═══ PROVIDED ENTRIES

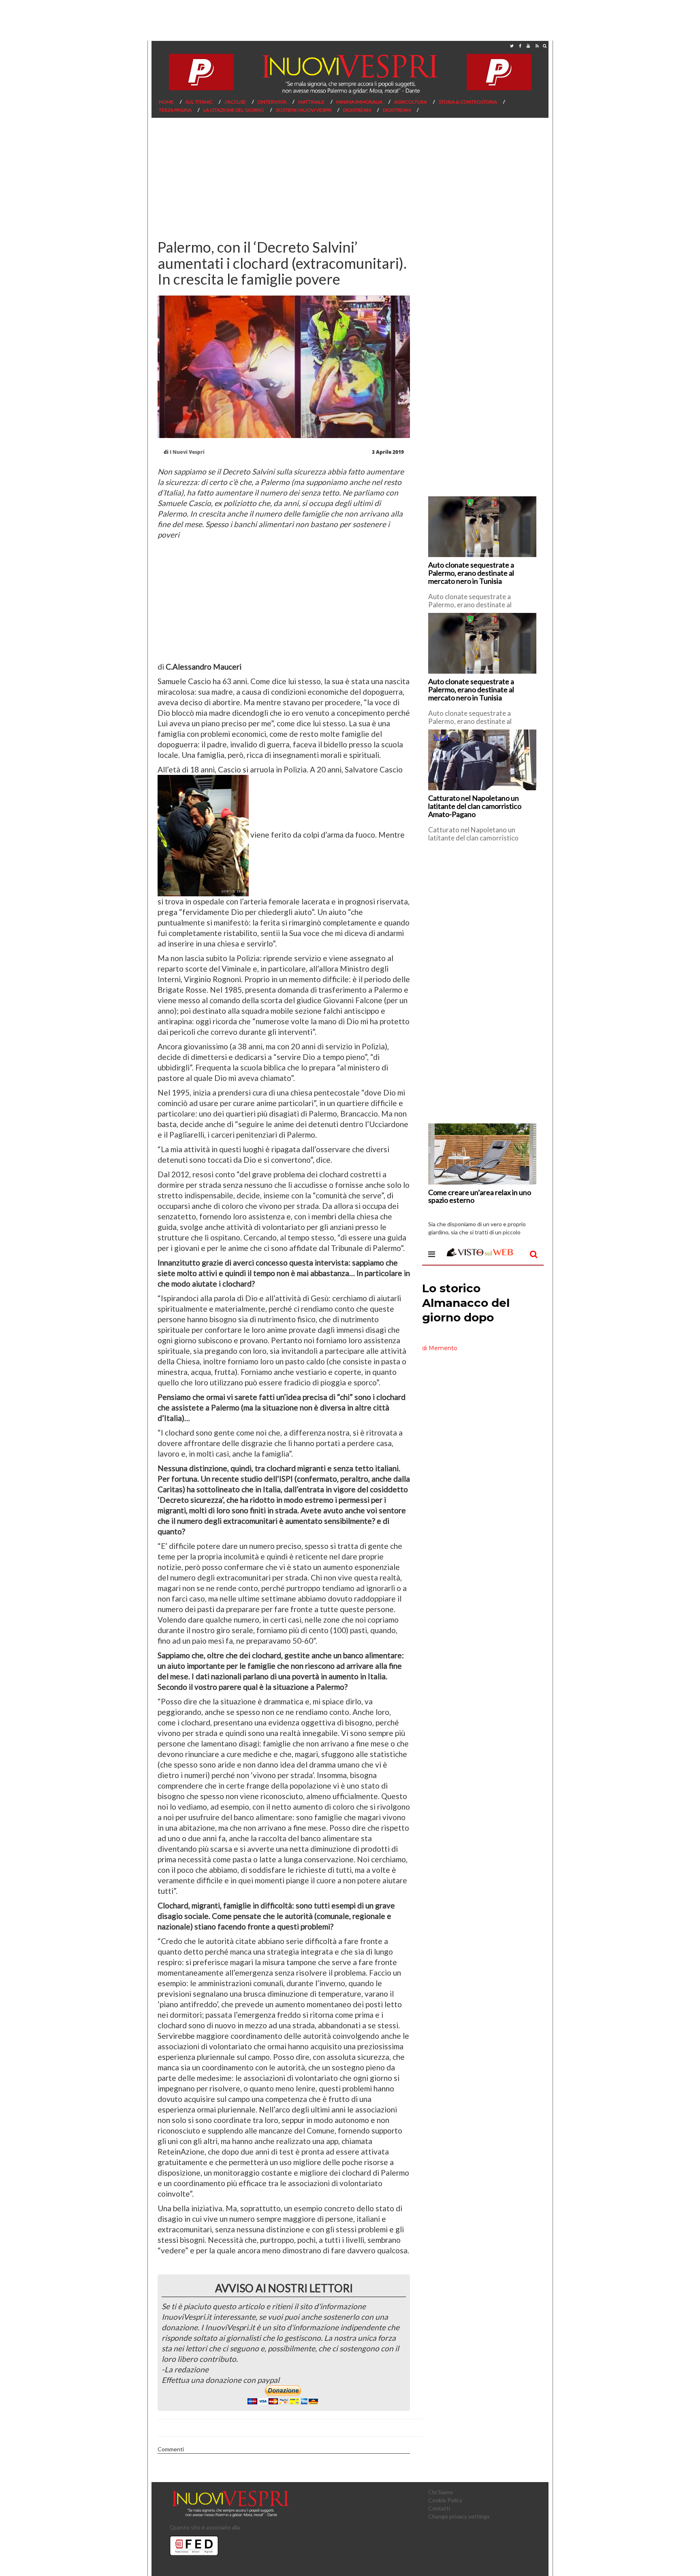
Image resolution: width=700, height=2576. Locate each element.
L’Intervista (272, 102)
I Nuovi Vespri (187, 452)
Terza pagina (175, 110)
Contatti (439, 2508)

══════
═══ PROVIDED ENTRIES

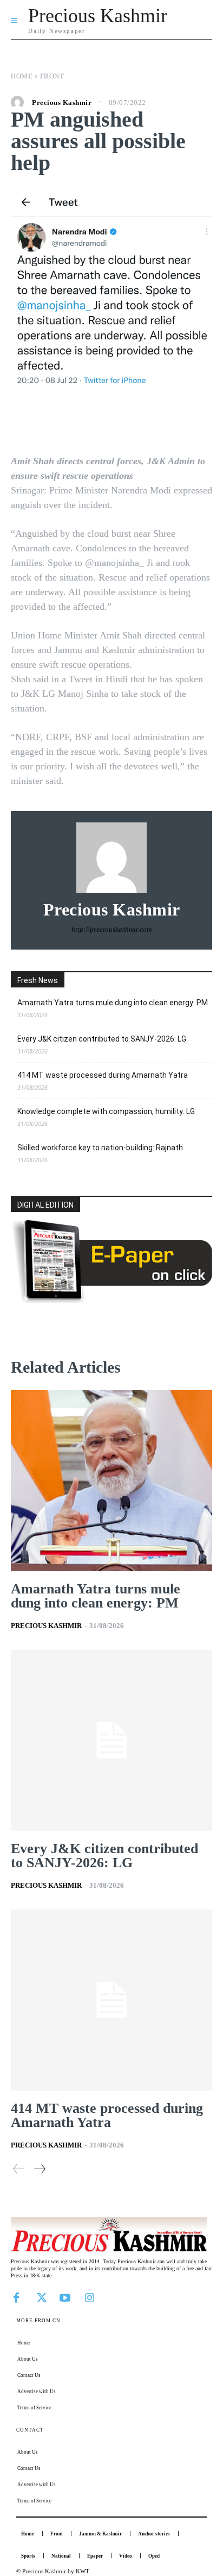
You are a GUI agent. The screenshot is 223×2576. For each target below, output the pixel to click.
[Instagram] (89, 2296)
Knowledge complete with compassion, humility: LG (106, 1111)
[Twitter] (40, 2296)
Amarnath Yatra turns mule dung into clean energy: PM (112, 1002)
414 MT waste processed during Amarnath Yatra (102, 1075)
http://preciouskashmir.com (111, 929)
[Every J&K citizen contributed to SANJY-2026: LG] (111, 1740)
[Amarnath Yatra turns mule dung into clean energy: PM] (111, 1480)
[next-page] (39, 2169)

══════

Within the data above, the lines from the one with "Image resolution: width=700, height=2576." to the one with "Contatti (439, 2508)" must be repeated exactly; no other line belongs in the answer.

Image resolution: width=700, height=2576. Locate each element.
L’Intervista (272, 102)
I Nuovi Vespri (187, 452)
Terza pagina (175, 110)
Contatti (439, 2508)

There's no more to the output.